**Stored data**

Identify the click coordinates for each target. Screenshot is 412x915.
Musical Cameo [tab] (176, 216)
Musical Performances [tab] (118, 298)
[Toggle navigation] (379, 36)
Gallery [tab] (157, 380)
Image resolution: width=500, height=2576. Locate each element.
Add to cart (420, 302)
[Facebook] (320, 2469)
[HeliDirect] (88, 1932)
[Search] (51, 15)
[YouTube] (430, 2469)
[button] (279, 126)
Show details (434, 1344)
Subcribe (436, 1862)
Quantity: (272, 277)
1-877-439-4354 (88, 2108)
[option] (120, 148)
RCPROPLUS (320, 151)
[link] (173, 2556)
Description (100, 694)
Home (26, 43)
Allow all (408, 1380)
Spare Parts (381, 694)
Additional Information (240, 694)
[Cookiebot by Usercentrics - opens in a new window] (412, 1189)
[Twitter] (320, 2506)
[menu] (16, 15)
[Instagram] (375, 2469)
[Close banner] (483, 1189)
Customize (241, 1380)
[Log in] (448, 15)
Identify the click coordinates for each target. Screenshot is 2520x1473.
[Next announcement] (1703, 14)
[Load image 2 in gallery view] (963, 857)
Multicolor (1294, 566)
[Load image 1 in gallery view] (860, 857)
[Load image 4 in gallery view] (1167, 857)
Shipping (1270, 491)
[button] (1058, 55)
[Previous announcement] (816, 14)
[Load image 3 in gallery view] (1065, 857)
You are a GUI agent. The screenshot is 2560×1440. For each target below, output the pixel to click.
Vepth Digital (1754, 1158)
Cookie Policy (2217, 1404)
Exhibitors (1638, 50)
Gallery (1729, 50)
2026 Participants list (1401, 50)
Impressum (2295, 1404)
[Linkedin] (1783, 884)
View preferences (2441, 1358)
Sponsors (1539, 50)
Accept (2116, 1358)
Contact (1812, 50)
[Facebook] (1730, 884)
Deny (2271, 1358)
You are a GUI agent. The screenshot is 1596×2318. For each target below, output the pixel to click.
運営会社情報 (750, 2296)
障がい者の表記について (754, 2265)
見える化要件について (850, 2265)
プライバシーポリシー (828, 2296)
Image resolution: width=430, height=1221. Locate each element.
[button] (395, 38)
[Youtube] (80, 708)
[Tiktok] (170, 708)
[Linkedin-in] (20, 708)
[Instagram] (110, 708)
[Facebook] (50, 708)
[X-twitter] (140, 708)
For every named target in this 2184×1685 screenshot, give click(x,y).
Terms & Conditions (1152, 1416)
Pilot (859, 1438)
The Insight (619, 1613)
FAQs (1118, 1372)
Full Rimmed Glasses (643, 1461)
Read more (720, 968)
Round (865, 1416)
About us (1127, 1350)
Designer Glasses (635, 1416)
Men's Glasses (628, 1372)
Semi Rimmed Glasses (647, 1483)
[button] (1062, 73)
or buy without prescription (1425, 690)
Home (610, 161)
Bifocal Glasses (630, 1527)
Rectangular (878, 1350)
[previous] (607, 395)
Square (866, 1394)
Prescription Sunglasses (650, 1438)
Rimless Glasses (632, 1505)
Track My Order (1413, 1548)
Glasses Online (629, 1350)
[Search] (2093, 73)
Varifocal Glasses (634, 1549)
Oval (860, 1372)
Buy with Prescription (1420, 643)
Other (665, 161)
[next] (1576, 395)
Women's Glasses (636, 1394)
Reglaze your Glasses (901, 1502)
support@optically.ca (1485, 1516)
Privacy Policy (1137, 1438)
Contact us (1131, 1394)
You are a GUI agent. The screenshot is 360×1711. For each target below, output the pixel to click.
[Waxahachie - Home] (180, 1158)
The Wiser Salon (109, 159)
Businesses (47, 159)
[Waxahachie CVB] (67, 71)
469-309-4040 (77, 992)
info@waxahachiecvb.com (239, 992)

**PROBLEM DETAILS**
What is needed is an exact copy of all the entries.

**ANSWER BELOW**
Identify the click coordinates for each target. Screenshot is 412x915.
Musical Cameo [tab] (176, 216)
Musical Performances [tab] (118, 298)
[Toggle navigation] (379, 36)
Gallery [tab] (157, 380)
Image resolution: width=500, height=2576. Locate each element.
Add to cart (420, 302)
[Facebook] (320, 2469)
[HeliDirect] (88, 1932)
[Search] (51, 15)
[YouTube] (430, 2469)
[button] (279, 126)
Show details (434, 1344)
Subcribe (436, 1862)
Quantity: (272, 277)
1-877-439-4354 (88, 2108)
[option] (120, 148)
RCPROPLUS (320, 151)
[link] (173, 2556)
Description (100, 694)
Home (26, 43)
Allow all (408, 1380)
Spare Parts (381, 694)
Additional Information (240, 694)
[Cookiebot by Usercentrics - opens in a new window] (412, 1189)
[Twitter] (320, 2506)
[menu] (16, 15)
[Instagram] (375, 2469)
[Close banner] (483, 1189)
Customize (241, 1380)
[Log in] (448, 15)
Identify the click coordinates for each target. Screenshot is 2520x1473.
[Next announcement] (1703, 14)
[Load image 2 in gallery view] (963, 857)
Multicolor (1294, 566)
[Load image 1 in gallery view] (860, 857)
[Load image 4 in gallery view] (1167, 857)
Shipping (1270, 491)
[button] (1058, 55)
[Previous announcement] (816, 14)
[Load image 3 in gallery view] (1065, 857)
You are a GUI agent. The screenshot is 2560×1440. For each target below, output the pixel to click.
Vepth Digital (1754, 1158)
Cookie Policy (2217, 1404)
Exhibitors (1638, 50)
Gallery (1729, 50)
2026 Participants list (1401, 50)
Impressum (2295, 1404)
[Linkedin] (1783, 884)
View preferences (2441, 1358)
Sponsors (1539, 50)
Accept (2116, 1358)
Contact (1812, 50)
[Facebook] (1730, 884)
Deny (2271, 1358)
You are a GUI agent. The screenshot is 1596×2318. For each target below, output the pixel to click.
運営会社情報 (750, 2296)
障がい者の表記について (754, 2265)
見える化要件について (850, 2265)
プライバシーポリシー (828, 2296)
Image resolution: width=430, height=1221. Locate each element.
[button] (395, 38)
[Youtube] (80, 708)
[Tiktok] (170, 708)
[Linkedin-in] (20, 708)
[Instagram] (110, 708)
[Facebook] (50, 708)
[X-twitter] (140, 708)
For every named target in this 2184×1685 screenshot, give click(x,y).
Terms & Conditions (1152, 1416)
Pilot (859, 1438)
The Insight (619, 1613)
FAQs (1118, 1372)
Full Rimmed Glasses (643, 1461)
Read more (720, 968)
Round (865, 1416)
About us (1127, 1350)
Designer Glasses (635, 1416)
Men's Glasses (628, 1372)
Semi Rimmed Glasses (647, 1483)
[button] (1062, 73)
or buy without prescription (1425, 690)
Home (610, 161)
Bifocal Glasses (630, 1527)
Rectangular (878, 1350)
[previous] (607, 395)
Square (866, 1394)
Prescription Sunglasses (650, 1438)
Rimless Glasses (632, 1505)
Track My Order (1413, 1548)
Glasses Online (629, 1350)
[Search] (2093, 73)
Varifocal Glasses (634, 1549)
Oval (860, 1372)
Buy with Prescription (1420, 643)
Other (665, 161)
[next] (1576, 395)
Women's Glasses (636, 1394)
Reglaze your Glasses (901, 1502)
support@optically.ca (1485, 1516)
Privacy Policy (1137, 1438)
Contact us (1131, 1394)
You are a GUI agent. The screenshot is 360×1711. For each target below, output the pixel to click.
[Waxahachie - Home] (180, 1158)
The Wiser Salon (109, 159)
Businesses (47, 159)
[Waxahachie CVB] (67, 71)
469-309-4040 (77, 992)
info@waxahachiecvb.com (239, 992)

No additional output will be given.